Volunteer at this flower farm

We sadly wave goodbye to our lovely volunteer Suzy.  She's been coming here once a week for a day since March, and has been a keen and enthusiastic member of the team, ready to turn her hand to any job of the day, from clearing poly tunnels, planting out seedlings, sorting the dahlias, planting gladioli bulbs, to washing buckets, harvesting flowers, and learning how to make the classic Common Farm Flowers hand tied bouquets and posies for sending by courier.

I hope she's learned a lot and is off on her next adventure filled with confidence and useful experience.  She's taken a job at the Bishop's Palace Garden in Wells, an RHS affiliated garden with twelve acres of beauty needing taking care of.  I know she'll be a hugely positive addition to their team and wish her all good things going forward.

But her leaving has left us with a gap.  And I often get people asking if we take volunteers, so here I am saying we're ready to take on another. 

Why volunteer on a flower farm?  Well people come to us for all sorts of reasons: a love of gardening and being out doors is understood, but in this neck of the wilder reaches of Somerset, people generally have some outside space of their own, and there's plenty of countryside to walk in.  So it's not really just the gardening and the outdoors which are the draw.  Often people come to us because they're in a position to give themselves a bit of a break.

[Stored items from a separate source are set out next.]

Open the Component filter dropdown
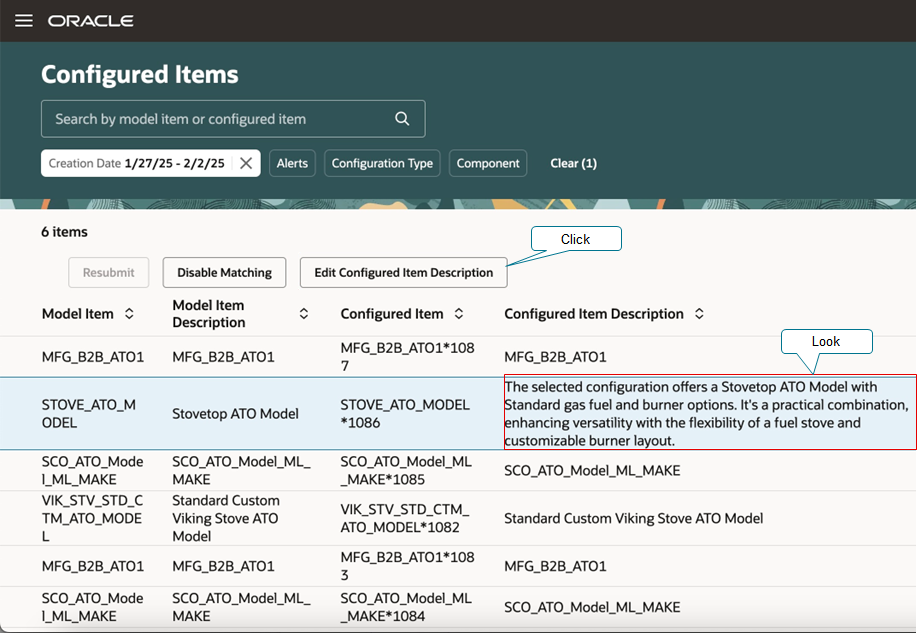The image size is (917, 633). pos(488,163)
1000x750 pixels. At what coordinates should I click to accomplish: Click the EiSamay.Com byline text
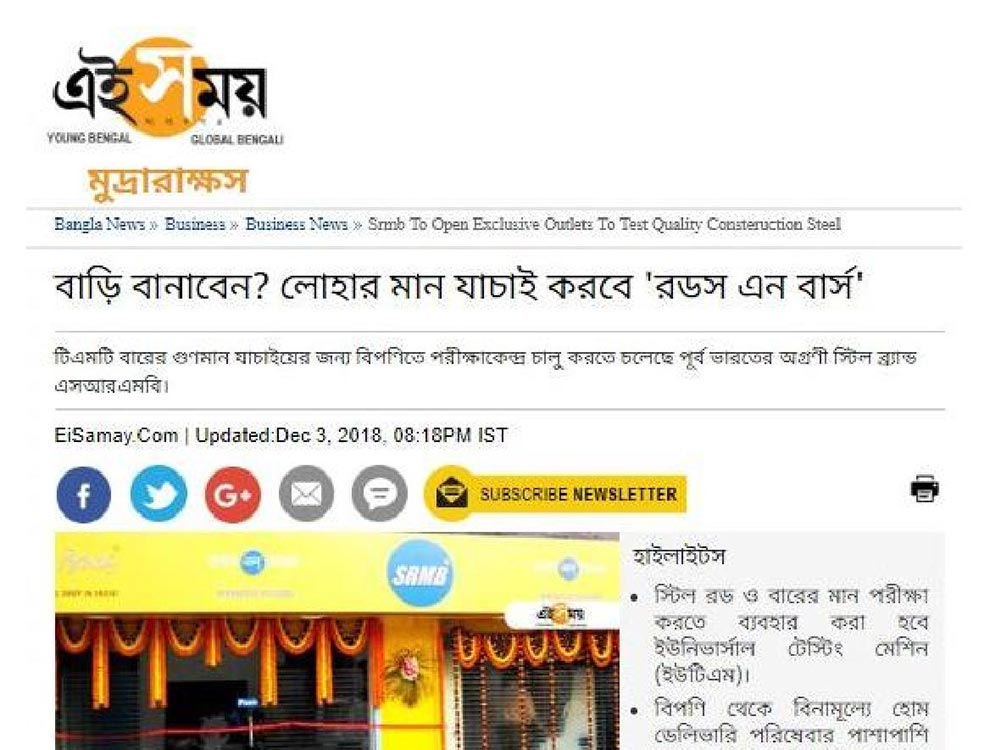click(x=116, y=436)
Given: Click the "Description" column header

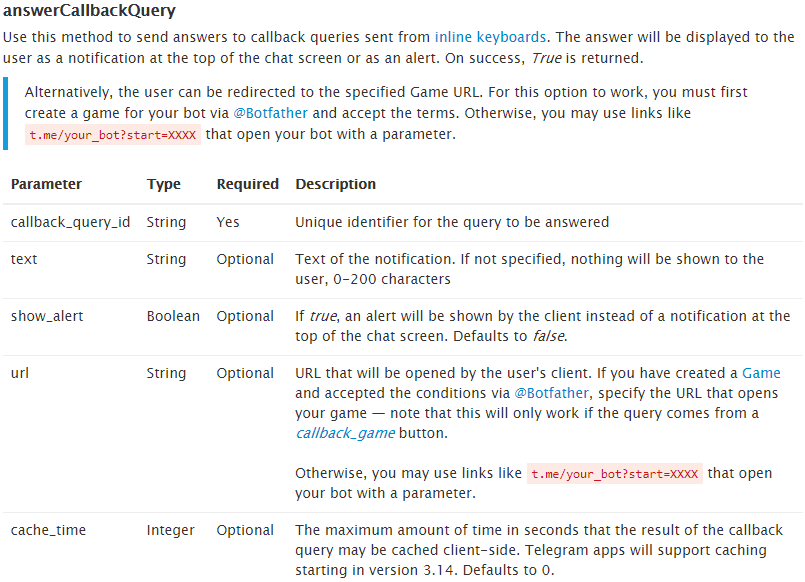Looking at the screenshot, I should coord(335,184).
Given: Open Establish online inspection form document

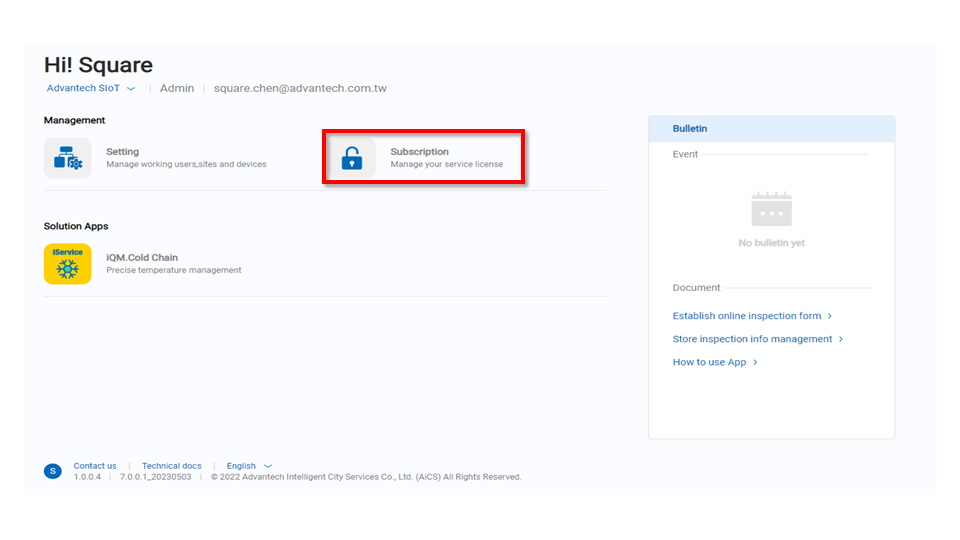Looking at the screenshot, I should pos(746,316).
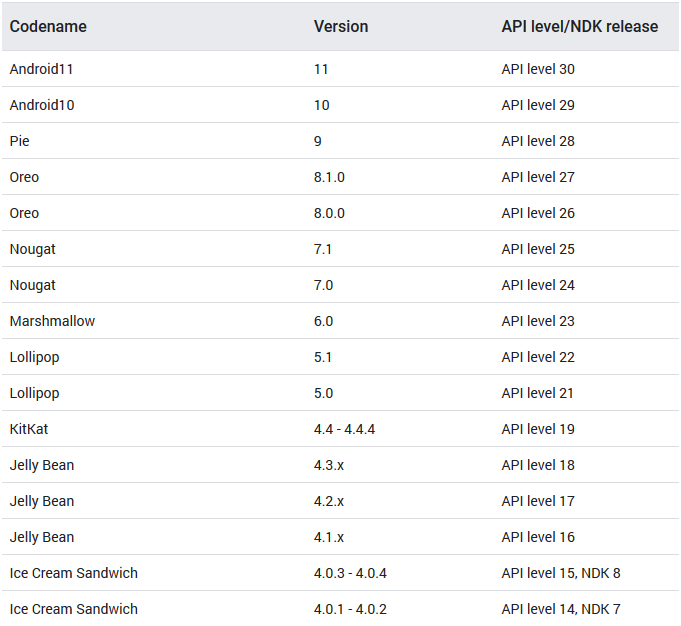Click Lollipop version 5.0 cell
681x626 pixels.
(x=324, y=393)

They might be considering a career change, or circumstances are allowing them to do something purely for their own enjoyment for a while. 

Volunteering here at Common Farm Flowers between Bruton and Wincanton in Somerset does not involve turning up when you feel like it and having a mooch.  We don't have time to entertain people like that.  We need people to commit to one day a week, and in return we will save for them a variety of jobs which show them really how a flower farm like this functions.  They'll learn all sorts of gardening skills, from the mundane and repetitive, to the exciting (well, I'm a gardener, so there are some things I think are exciting which others might not find so thrilling... but I assume people who like to volunteer on a flower farm are a little bit like me on the excitement front.)  Sooner or later you'll graduate from bucket washing to harvesting flowers and eventually a little floristry.  Don't apply if you think you'll walk in and be playing with flowers all day.  Do apply if you're interested in the whole process of growing flowers for pleasure and profit, and would like to know more.  

Our last two volunteers then have graduated to jobs at Chalice Wells in Glastonbury and the Bishop's Palace Garden in Wells, so while we offer no formal qualification, we know that the practical work people achieve here certainly inspires them on to greater things.  

Would you like to volunteer a day a week at this flower farm?

In return for giving you wide experience with all our horticultural practice as well as some floristry training, we ask you to promise us: one regular day a week, hours generally around 9 to 3pm.  We save jobs for you, so we need to to turn up when you say you will.  You need to live not too far away (I feel guilty about people spending money on petrol to get here,) bring your own lunch, not mind dogs, have your own wellies, sun hat, rain coat and other suitable clothing, and be in charge of your own sun cream application.  We supply very high end coffee and gardening gloves and all the tools you need.  

So if you think you'd like a day a week at our flower farm do give us a ring on 01963 32883, or email me, Georgie, at georgie@commonfarmflowers.com.  

The picture above includes two of our most treasured volunteers, Andrew and Lorraine.  They arrive from far away when we have extra big dos to create for.  They have been coming for YEARS! (HURRAY!) and they make the dream team.